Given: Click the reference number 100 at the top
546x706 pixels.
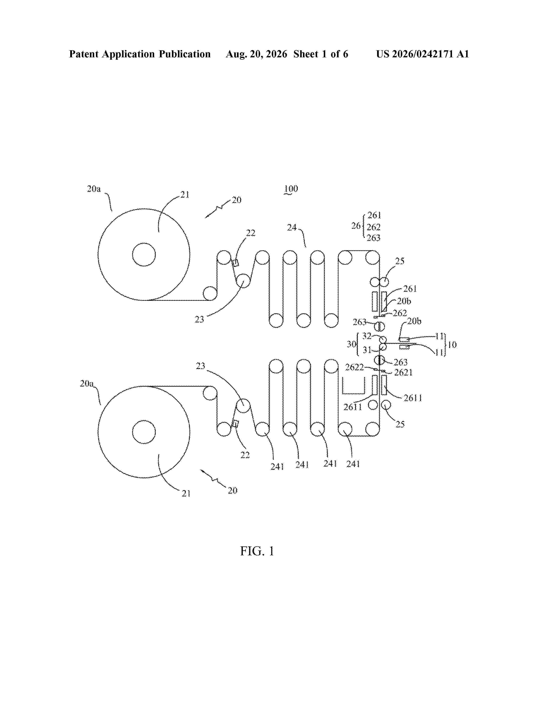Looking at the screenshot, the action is tap(291, 188).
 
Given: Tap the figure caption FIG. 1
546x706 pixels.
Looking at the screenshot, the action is tap(257, 551).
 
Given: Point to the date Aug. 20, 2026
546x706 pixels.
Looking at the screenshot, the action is tap(256, 54).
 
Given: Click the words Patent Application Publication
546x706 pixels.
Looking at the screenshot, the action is tap(140, 54).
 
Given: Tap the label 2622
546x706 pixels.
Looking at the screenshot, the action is tap(354, 367).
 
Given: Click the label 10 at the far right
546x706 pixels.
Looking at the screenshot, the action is tap(452, 345).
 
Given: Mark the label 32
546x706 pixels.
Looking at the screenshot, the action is tap(367, 336).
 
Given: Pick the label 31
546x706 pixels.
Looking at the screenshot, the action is tap(367, 350).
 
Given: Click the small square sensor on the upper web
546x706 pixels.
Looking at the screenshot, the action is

SHORT PROBLEM: Turn every line of the listing above into a numbered list, skipping the blank lines. Leave out any picture.

EXERCISE SOLUTION:
1. Given: Click the reference number 100 at the top
2. 546x706 pixels.
3. Looking at the screenshot, the action is tap(291, 188).
4. Given: Tap the figure caption FIG. 1
5. 546x706 pixels.
6. Looking at the screenshot, the action is tap(257, 551).
7. Given: Point to the date Aug. 20, 2026
8. 546x706 pixels.
9. Looking at the screenshot, the action is tap(256, 54).
10. Given: Click the words Patent Application Publication
11. 546x706 pixels.
12. Looking at the screenshot, the action is tap(140, 54).
13. Given: Tap the label 2622
14. 546x706 pixels.
15. Looking at the screenshot, the action is tap(354, 367).
16. Given: Click the label 10 at the far right
17. 546x706 pixels.
18. Looking at the screenshot, the action is tap(452, 345).
19. Given: Mark the label 32
20. 546x706 pixels.
21. Looking at the screenshot, the action is tap(367, 336).
22. Given: Pick the label 31
23. 546x706 pixels.
24. Looking at the screenshot, the action is tap(367, 350).
25. Given: Click the small square sensor on the upper web
26. 546x706 pixels.
27. Looking at the screenshot, the action is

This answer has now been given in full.